» **Task**
Quote the Bunsen burner passage below word for word, everything from "Fortunatly, the teacher" down to "waiting to happen.".

» **Provided passage**
- Opening Delimiter -

3) While holding match over burner, slowly open gas valve untill burner is lit.
4) Adjust Valve on Burner to alter flame.
and our teacher did demonstrate the dangers of letting the gass build up then lighting it. (My first memory of watching a controlled fireball.)
Guess what order of steps he took....
If you guessed,
1 Open vent on bunsen burner
2 open gas valve all the way...
3 Light match... actually, look for match box, get match... attempt to light match.... break match... get next match... attempt to light that match... (remember, the gas is traveling throught the tube, and out of the burner all the time he's doing this...)
Fortunatly, the teacher noticed what he was doing and shut the valve at his table before anything major happened...
He sounds like a Darwins Award waiting to happen.
LOL... I dug into the dregs of my memory and found this gem...
One of my former co-workers boasted loud and long, when she was first hired, about her certifications... her awards and honors in the field of Computer Science... (why she was working tech support is beyond me. :rolleyes: ;) ) while most of us didn't... she seemed to like to lord it over me...
one day, we get a new computer, complete with a CD drive (the old ones where the cd needs to be put in a cassette and the whole thing inserted into the drive... yes it was THAT long ago.
I was helping a user while she was setting this pc that would be used as a server. so, when she was ready to install the server programs, she asked for the CD.
I grabbed the only copy of the cd (already inside the cd cassette) and handed the whole thing to her and she proceeded to take the CD out and try to insert it into the drive sans cassette...

- Closing Delimiter -

Extracted data entries
- Opening Delimiter -

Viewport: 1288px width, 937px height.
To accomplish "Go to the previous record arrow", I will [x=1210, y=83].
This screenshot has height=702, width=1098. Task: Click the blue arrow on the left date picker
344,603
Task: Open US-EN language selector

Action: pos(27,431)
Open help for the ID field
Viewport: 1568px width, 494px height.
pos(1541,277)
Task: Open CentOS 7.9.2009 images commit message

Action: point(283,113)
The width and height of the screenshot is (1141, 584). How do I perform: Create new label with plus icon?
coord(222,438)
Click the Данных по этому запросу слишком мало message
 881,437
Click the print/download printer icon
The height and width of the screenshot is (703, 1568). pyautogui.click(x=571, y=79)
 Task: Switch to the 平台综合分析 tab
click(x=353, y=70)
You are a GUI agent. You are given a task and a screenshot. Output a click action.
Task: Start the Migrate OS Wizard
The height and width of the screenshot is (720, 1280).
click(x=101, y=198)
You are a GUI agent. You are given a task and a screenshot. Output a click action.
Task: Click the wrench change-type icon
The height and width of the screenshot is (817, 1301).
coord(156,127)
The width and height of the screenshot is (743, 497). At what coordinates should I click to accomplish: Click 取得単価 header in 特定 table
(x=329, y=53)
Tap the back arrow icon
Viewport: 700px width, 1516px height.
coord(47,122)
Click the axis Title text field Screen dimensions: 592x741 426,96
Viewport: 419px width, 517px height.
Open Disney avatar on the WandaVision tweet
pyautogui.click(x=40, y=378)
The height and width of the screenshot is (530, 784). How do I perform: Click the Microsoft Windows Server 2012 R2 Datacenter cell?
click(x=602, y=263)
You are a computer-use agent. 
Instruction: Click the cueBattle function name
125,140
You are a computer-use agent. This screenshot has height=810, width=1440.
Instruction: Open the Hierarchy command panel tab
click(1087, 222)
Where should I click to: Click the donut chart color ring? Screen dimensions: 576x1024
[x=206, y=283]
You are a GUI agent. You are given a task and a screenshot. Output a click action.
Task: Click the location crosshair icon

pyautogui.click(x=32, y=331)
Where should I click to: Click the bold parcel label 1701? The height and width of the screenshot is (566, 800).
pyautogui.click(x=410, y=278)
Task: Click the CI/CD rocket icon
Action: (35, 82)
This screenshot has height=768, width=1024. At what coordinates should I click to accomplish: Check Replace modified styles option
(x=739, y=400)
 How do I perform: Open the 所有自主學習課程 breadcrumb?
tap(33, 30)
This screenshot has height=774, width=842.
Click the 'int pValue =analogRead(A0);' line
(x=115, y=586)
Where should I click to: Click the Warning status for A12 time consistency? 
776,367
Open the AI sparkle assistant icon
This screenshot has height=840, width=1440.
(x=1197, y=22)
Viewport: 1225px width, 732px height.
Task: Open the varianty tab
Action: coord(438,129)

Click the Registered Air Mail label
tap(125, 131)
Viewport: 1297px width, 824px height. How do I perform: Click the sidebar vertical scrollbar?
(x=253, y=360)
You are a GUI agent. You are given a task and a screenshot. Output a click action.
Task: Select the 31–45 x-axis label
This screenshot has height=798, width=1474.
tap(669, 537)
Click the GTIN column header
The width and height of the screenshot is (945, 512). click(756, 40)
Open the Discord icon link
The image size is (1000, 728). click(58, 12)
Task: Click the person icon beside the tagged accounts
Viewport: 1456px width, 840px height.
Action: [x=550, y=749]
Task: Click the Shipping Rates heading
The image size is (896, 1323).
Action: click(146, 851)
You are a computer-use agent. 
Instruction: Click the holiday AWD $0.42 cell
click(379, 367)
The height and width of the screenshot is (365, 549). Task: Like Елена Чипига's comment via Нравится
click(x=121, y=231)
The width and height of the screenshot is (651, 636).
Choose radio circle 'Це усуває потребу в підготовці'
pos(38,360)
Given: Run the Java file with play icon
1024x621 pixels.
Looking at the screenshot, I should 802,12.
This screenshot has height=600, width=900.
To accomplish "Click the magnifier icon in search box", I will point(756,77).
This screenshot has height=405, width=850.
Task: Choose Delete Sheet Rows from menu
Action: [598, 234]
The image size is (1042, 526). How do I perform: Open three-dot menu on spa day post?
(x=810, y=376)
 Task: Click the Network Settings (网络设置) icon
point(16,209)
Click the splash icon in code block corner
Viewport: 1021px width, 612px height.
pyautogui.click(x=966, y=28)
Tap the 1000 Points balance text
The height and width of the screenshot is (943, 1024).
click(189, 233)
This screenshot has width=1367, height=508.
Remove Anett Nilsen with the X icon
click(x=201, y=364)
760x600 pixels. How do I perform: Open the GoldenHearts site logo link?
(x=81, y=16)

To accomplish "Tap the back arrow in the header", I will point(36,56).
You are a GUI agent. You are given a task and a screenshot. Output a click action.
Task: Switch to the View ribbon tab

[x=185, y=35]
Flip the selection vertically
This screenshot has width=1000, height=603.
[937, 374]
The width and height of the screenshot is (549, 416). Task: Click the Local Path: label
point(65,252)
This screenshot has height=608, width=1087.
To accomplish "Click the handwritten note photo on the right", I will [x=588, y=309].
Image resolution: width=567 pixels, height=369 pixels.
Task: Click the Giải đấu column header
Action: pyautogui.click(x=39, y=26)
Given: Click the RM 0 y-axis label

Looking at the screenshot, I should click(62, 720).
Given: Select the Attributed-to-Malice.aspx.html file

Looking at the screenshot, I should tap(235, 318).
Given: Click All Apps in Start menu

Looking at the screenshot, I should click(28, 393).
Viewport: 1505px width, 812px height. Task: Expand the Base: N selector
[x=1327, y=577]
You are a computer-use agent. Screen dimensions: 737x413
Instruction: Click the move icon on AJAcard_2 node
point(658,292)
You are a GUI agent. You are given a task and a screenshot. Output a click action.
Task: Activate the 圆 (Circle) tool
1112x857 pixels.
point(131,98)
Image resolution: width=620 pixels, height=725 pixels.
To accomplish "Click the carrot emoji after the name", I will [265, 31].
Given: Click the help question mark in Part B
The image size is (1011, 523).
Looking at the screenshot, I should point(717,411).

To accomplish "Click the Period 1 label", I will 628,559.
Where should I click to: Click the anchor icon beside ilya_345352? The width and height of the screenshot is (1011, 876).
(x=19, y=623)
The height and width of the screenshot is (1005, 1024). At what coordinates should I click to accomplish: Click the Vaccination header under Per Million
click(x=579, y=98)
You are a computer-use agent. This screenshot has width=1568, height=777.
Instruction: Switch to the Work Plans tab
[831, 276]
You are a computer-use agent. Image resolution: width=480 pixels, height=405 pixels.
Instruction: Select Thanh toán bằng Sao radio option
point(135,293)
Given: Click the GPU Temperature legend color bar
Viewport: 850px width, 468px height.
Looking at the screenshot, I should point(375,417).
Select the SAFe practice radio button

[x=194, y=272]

- Closing Delimiter -

» **Output for this exercise**
Fortunatly, the teacher noticed what he was doing and shut the valve at his table before anything major happened...
He sounds like a Darwins Award waiting to happen.